[Start of Attachment]

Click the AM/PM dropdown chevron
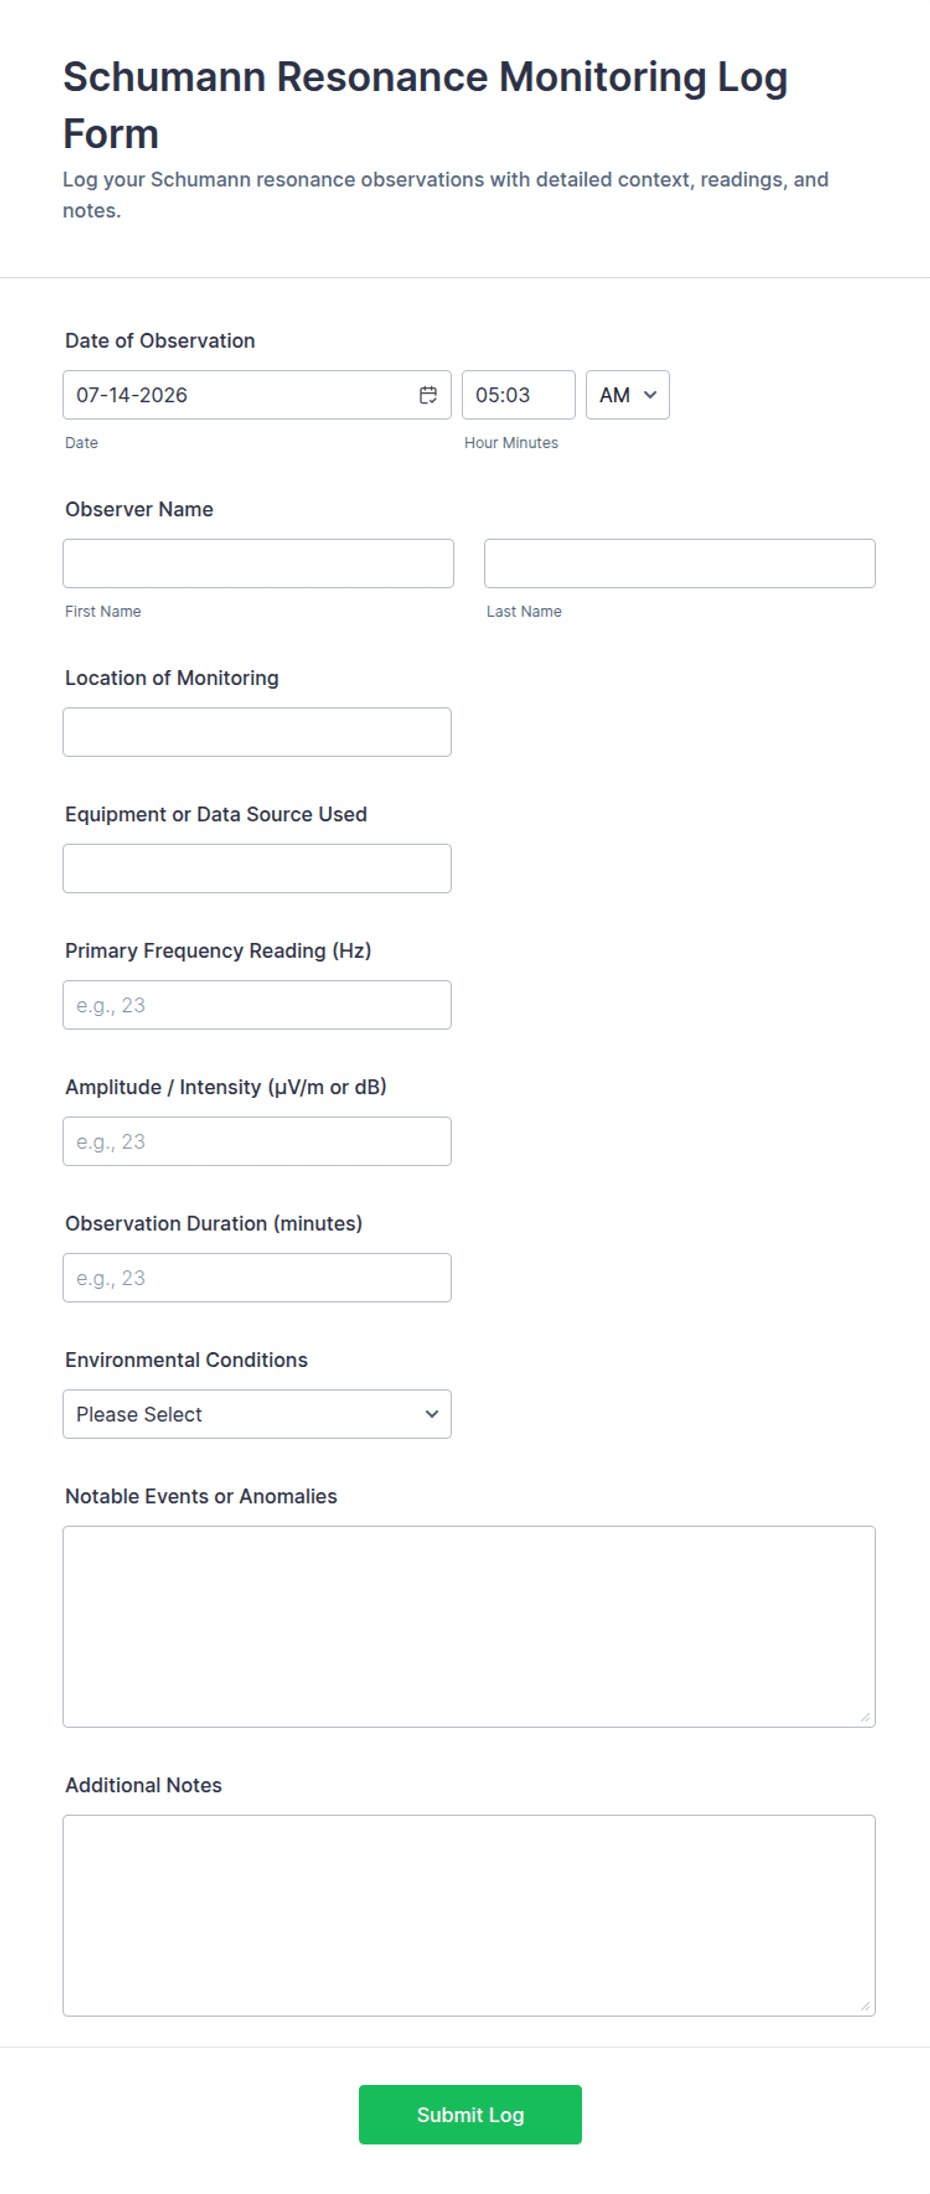The width and height of the screenshot is (930, 2194). click(x=650, y=395)
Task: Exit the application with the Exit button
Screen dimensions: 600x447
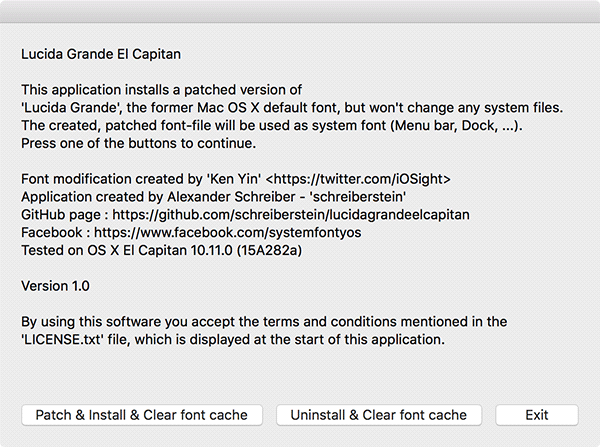Action: click(537, 415)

[End of Attachment]

- Your instructions:
Each line of the data above should be reproduced without alteration, and no picture should appear in the copy.

- Your solution:
Click the AM/PM dropdown chevron
The width and height of the screenshot is (930, 2194). click(x=650, y=395)
Task: Exit the application with the Exit button
Screen dimensions: 600x447
Action: click(537, 415)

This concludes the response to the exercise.